* [Directions for this task]: Extract every line that contains the word "Select", matching case exactly.

Information shown start

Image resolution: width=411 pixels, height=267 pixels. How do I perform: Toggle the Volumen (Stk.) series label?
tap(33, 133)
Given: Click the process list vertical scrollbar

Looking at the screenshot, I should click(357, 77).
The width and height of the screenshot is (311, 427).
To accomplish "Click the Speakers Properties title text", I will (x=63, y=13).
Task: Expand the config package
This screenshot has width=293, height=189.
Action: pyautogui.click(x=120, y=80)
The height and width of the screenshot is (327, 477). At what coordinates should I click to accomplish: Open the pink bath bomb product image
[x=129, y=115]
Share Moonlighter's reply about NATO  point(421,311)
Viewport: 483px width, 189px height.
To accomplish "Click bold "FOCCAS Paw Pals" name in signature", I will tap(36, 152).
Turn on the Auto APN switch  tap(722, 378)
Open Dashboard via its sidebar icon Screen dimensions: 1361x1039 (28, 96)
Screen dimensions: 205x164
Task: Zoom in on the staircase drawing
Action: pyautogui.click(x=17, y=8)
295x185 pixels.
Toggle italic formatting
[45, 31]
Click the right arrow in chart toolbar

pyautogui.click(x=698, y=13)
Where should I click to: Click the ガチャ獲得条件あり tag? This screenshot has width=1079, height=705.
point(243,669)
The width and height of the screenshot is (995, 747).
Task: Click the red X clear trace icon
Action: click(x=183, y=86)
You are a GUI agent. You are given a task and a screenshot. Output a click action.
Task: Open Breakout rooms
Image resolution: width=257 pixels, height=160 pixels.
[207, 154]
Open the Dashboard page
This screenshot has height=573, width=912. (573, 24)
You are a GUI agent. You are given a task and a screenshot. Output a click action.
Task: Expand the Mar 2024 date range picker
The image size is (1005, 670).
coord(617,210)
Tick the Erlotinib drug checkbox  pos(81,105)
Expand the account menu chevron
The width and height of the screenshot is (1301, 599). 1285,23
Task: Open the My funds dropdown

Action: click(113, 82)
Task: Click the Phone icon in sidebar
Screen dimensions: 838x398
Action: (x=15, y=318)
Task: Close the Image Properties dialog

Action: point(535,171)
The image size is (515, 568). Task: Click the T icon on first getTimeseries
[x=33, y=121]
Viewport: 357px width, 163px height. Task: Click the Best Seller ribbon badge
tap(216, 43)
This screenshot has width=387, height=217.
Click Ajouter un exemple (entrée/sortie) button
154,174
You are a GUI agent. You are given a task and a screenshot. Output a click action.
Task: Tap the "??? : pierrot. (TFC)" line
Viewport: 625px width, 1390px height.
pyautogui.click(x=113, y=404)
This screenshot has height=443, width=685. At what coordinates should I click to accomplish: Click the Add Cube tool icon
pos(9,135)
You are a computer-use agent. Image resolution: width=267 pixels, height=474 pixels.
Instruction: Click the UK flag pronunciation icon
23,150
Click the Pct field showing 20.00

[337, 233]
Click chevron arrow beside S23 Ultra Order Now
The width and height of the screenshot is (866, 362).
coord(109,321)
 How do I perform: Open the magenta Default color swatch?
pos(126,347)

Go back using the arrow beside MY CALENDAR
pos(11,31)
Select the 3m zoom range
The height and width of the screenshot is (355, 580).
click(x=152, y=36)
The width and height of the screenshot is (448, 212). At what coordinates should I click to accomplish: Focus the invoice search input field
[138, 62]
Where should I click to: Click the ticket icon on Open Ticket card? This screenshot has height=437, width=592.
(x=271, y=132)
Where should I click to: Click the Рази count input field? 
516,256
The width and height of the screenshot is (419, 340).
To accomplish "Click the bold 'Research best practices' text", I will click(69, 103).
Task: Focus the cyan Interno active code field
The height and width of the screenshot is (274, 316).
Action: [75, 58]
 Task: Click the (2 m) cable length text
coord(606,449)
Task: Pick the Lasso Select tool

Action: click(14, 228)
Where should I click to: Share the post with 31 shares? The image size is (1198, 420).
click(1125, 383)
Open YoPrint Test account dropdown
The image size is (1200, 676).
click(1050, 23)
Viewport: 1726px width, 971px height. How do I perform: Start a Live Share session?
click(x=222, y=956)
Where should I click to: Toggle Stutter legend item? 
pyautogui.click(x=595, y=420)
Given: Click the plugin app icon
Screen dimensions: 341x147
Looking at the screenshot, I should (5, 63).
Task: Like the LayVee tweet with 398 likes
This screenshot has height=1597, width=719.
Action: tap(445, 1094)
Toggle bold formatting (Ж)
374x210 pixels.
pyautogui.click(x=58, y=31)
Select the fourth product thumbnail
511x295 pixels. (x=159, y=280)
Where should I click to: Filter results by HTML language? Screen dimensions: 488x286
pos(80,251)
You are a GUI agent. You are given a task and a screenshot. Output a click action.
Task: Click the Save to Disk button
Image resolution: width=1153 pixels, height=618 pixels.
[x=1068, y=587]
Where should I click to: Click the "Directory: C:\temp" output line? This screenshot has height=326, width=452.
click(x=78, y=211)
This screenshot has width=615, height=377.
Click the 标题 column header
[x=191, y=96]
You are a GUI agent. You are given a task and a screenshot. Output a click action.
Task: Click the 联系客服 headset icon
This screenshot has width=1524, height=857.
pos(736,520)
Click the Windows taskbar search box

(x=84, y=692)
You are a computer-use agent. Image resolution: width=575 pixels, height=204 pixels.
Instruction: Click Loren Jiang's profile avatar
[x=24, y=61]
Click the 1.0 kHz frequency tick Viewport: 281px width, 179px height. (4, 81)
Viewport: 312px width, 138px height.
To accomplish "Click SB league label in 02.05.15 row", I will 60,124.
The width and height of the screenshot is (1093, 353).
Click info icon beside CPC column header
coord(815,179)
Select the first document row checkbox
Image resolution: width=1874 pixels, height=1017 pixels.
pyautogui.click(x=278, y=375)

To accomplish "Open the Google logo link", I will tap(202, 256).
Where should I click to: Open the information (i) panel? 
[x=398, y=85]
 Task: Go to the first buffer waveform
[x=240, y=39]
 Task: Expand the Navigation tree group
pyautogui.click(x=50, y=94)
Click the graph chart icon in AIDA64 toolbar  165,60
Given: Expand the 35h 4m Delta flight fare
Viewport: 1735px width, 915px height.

Information shown end

* [Solution for this task]:
Select the 3m zoom range
Task: Pick the Lasso Select tool
Select the fourth product thumbnail
Select the first document row checkbox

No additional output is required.